Syros Reports Phase 3 SELECT-MDS-1 Data on Tamibarotene for High-Risk Myelodysplastic Syndrome with RARA Overexpression

Syros Pharmaceuticals, a biopharmaceutical company based in Cambridge, Massachusetts, focused on pioneering new treatments for hematologic cancers, recently disclosed the outcomes of its SELECT-MDS-1 Phase 3 clinical trial. This trial was designed to evaluate the efficacy of tamibarotene, combined with azacitidine, in treating newly diagnosed patients with higher-risk myelodysplastic syndrome (HR-MDS) who exhibit overexpression of the RARA gene. Unfortunately, the trial did not achieve its primary goal of significantly improving the complete response (CR) rate.

Tamibarotene is a proprietary oral drug developed by Syros, targeting the retinoic acid receptor alpha (RARα). In the trial, the CR rate among the first 190 patients treated with tamibarotene and azacitidine was 23.8%, compared to an 18.8% CR rate in the control group receiving a placebo and azacitidine. Despite the higher response in the treatment group, the difference was not statistically significant, with a p-value of 0.2084.

The safety profile for the combination of tamibarotene and azacitidine was consistent with previous studies, indicating that the combination was generally well-tolerated among patients. Specifically, in the safety analysis involving all 245 enrolled patients, the adverse events observed were similar to those reported in earlier trials sponsored by Syros.

The failure to meet the primary endpoint triggers a default event under Syros’s loan agreement with Oxford Finance LLC, as noted in earlier financial disclosures. This outcome has significant implications for the company, leading to a reassessment of their clinical strategy.

Conley Chee, the CEO of Syros, expressed profound disappointment over the trial results, emphasizing the impact on HR-MDS patients who are in urgent need of new treatment options. He stated that the company intends to halt the study, conduct a more detailed analysis of the clinical data, and determine subsequent steps. Chee also conveyed gratitude toward the patients, caregivers, healthcare professionals, and Syros employees involved in the SELECT-MDS-1 trial for their contributions and dedication.

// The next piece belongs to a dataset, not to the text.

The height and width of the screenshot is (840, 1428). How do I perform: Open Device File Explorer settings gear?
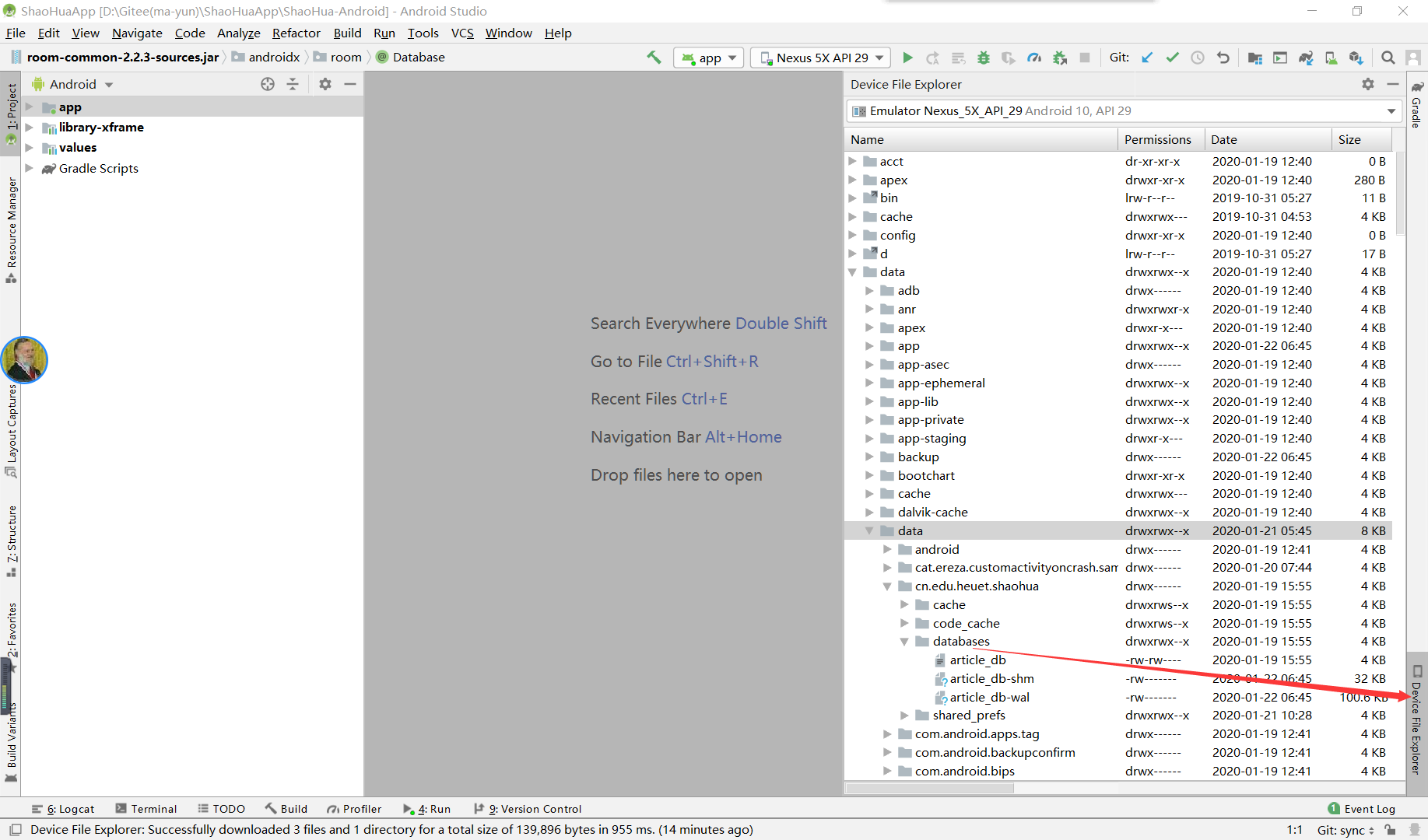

The SELECT-MDS-1 was an international, randomized, double-blind, placebo-controlled Phase 3 trial. Its objective was to compare the safety and efficacy of tamibarotene in combination with azacitidine versus placebo combined with azacitidine in HR-MDS patients with RARA overexpression. The primary endpoint was assessing the CR rate in the initial 190 patients enrolled in the study.

Syros remains dedicated to developing innovative treatments for patients with hematologic malignancies. The company is driven by the goal of improving outcomes for patients with blood disorders that have historically been difficult to treat with targeted therapies. Tamibarotene, an oral selective RARα agonist, is being developed for frontline patients with higher-risk myelodysplastic syndrome characterized by RARA gene overexpression.

Despite the setback in the SELECT-MDS-1 trial, Syros continues to explore avenues to advance its research and bring new therapeutic options to patients in need.